Driving the trend, in part, is that employees have grown much more aware of the need to diversify investments, likely influenced by such corporate flameouts as Enron and WorldCom, says EBRI research director Jack VanDerhei.
Companies, too, want to see diversification, but not only because it’s best for participants. A common motivation is to reduce legal liability, notes David Wray, president of the Profit Sharing/401k Council of America. He points to a slew of lawsuits by plan participants claiming their employer should have known its share price was going to fall and therefore taken steps to reduce the amount of stock available through the plan. “This downward trend will surely continue for at least several more years,” says Wray.

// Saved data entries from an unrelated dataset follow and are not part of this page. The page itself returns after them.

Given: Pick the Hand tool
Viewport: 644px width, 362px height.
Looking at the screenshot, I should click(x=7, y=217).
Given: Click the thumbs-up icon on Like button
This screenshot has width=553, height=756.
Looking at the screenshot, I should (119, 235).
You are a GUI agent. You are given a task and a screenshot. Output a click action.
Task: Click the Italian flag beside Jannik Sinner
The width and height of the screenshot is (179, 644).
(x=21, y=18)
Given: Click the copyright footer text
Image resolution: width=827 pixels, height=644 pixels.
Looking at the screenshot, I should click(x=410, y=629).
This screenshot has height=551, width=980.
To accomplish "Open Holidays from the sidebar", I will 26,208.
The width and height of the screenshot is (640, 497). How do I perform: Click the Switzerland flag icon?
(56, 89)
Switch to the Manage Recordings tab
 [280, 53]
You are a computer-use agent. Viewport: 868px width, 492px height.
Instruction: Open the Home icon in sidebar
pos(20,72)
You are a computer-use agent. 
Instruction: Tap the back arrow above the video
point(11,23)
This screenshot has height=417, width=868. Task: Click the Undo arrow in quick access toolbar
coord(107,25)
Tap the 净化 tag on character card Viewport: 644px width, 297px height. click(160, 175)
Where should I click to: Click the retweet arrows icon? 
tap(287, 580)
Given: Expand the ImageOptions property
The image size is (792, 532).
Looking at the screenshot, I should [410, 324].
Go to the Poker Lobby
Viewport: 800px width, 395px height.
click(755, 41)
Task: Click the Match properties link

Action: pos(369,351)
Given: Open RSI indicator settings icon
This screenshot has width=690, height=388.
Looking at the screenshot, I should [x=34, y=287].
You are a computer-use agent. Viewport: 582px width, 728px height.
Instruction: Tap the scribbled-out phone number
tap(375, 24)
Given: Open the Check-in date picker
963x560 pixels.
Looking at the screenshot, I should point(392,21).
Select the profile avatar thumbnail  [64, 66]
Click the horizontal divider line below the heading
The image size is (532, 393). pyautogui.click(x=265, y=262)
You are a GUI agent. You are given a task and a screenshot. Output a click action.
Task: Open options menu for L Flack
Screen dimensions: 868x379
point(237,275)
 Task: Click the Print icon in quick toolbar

Many companies that once awarded matching contributions in the form of company stock now let employees choose where to invest the matches. Other strategies include limiting the amount that can be invested in the company, as well as providing participants with the option to turn over their account management to outside advisers, who typically will decrease large holdings in company stock.
How much company stock a participant invests in is partly a function of age. At companies that allow such investment, employees in their 20s allocate 12% of their account balances to it, compared with about 20% for those in their 50s and 60s.
In EBRI’s database of almost 52,000 plans, 46% of participants were in plans that permitted investment in company stock. Almost half of those participants didn’t hold any company stock, though. At the other end of the spectrum, 5% of those participants had more than 80% of their account balances invested in company stock.